# LISTE DES TÂCHES
1 - D'après le texte sur la diplomatie, dans quelle œuvre Abel Hermant décrit-il le marquis de Chameroy ?
2 - Traduisez en anglais la phrase suivante, tirée du texte sur la diplomatie : « Sans grand risque d'erreur, l'on peut affirmer que la diplomatie est aussi ancienne que l'homme. »
3 - Reproduisez mot pour mot le passage du texte sur la diplomatie qui s'ouvre sur les mots contenant « L’ARMÉE DES OMBRES » et se clôt sur « de nos jours. ».
==== EXTRAIT CHOISI
Diplomatie à l’encan – par Jean Daspry

Fév 3, 2024 | Billet invité

 

 

« Les diplomates ne sont utiles que par beau temps. Dès qu’il pleut, ils se noient dans chaque goutte » se plaisait à dire le général de Gaulle. Il est vrai qu’il avait eu l’occasion d’apprécier la pleutrerie d’une majorité d’entre eux entre 1940 et 1945. Ceci étant dit, il y a peu de métiers qui suscitent autant d’opinions fantaisistes que celui de diplomates. À titre d’exemple, Marcel Proust croque avec brio le diplomate à travers le personnage du marquis de Norpois dans À la recherche du temps perdu (écrit de 1906 à 1922). Abel Hermant décrit avec humour le marquis de Chameroy dans La Carrière. Scènes de la vie des Cours et des ambassades (1906). Mais qu’en est-il vraiment de la substance du travail diplomatique classique tel que pratiqué par cette armée des ombres que constitue le corps diplomatique ? En quoi les deux mandats d’Emmanuel Macron l’ont-ils profondément altérée pour le réserver désormais en priorité aux copains d’abord ?

L’ARMÉE DES OMBRES

Sans grand risque d’erreur, l’on peut affirmer que la diplomatie est aussi ancienne que l’homme. Ne dit-on pas que ce métier dispute au renseignement le privilège d’être le second plus vieux du monde ? Au départ itinérant, il est devenu plus tard stable avec consulats et ambassades pérennes comme nous les connaissons de nos jours.
========
==== SECTION DES DONNÉES
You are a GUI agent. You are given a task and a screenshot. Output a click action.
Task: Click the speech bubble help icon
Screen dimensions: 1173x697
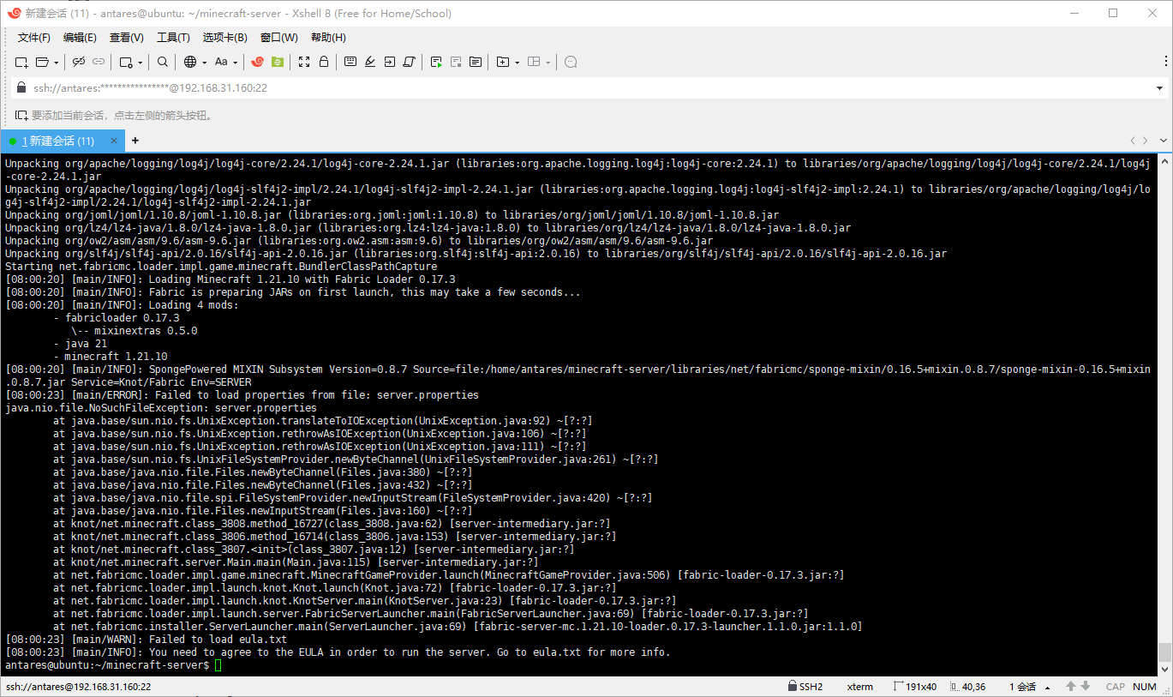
========
# RÉSULTATS DES TÂCHES
1 - Dans La Carrière. Scènes de la vie des Cours et des ambassades (1906).

2 - Without much risk of error, one can state that diplomacy is as old as mankind.

3 -
L’ARMÉE DES OMBRES

Sans grand risque d’erreur, l’on peut affirmer que la diplomatie est aussi ancienne que l’homme. Ne dit-on pas que ce métier dispute au renseignement le privilège d’être le second plus vieux du monde ? Au départ itinérant, il est devenu plus tard stable avec consulats et ambassades pérennes comme nous les connaissons de nos jours.